• **EXERCISE BRIEF**:
Once the line containing "At what coordinates" is located in the records below, repeat it and all lines that follow it exactly, leaving out any picture.
BEGIN
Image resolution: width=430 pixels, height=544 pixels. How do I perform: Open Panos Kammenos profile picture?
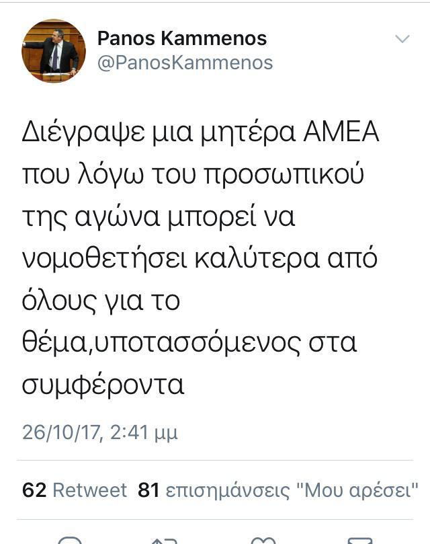pos(53,50)
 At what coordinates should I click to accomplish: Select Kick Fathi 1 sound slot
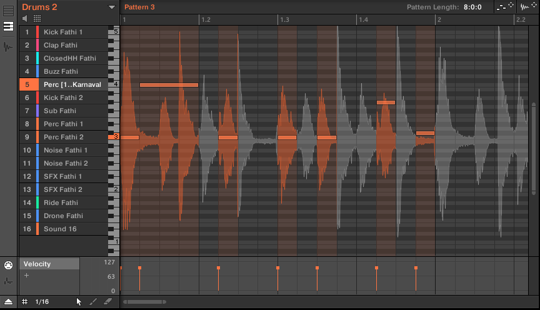coord(63,32)
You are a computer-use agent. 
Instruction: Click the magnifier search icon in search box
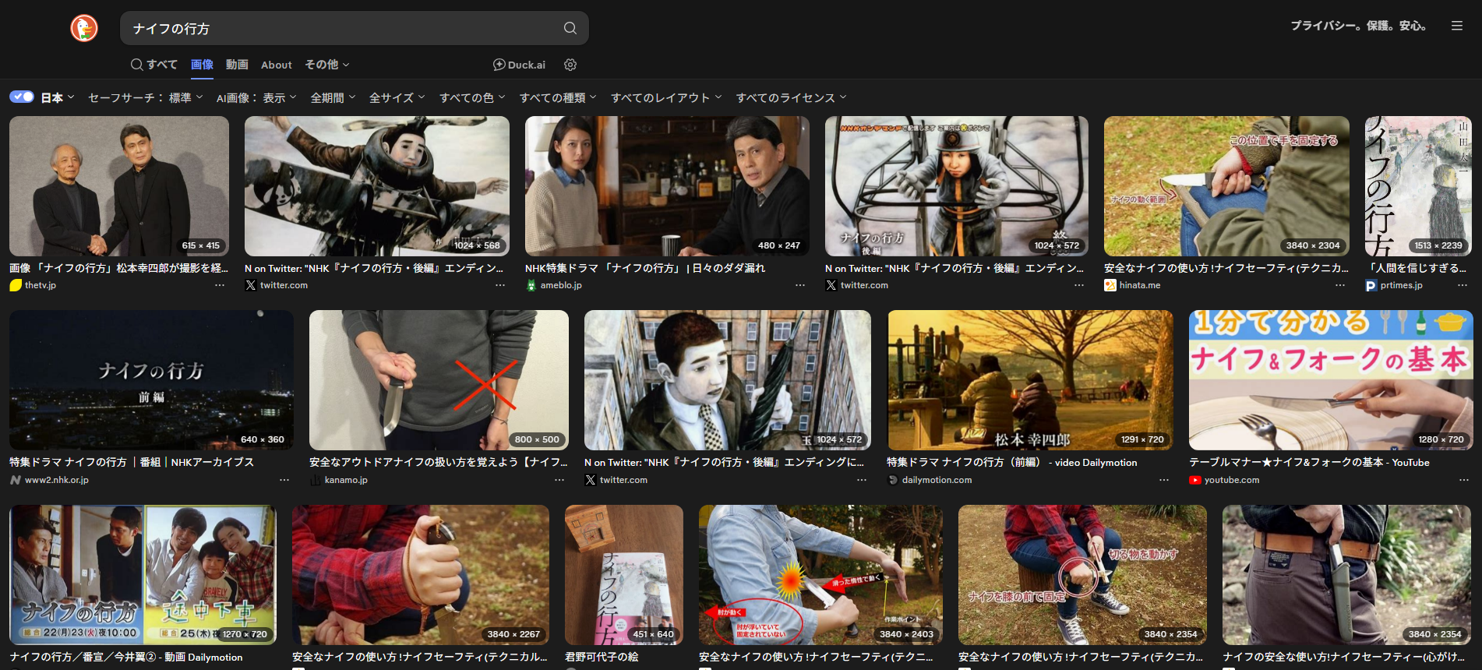570,28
END
• **ANSWER TO THE EXERCISE**:
 At what coordinates should I click to accomplish: Select Kick Fathi 1 sound slot
coord(63,32)
You are a computer-use agent. 
Instruction: Click the magnifier search icon in search box
570,28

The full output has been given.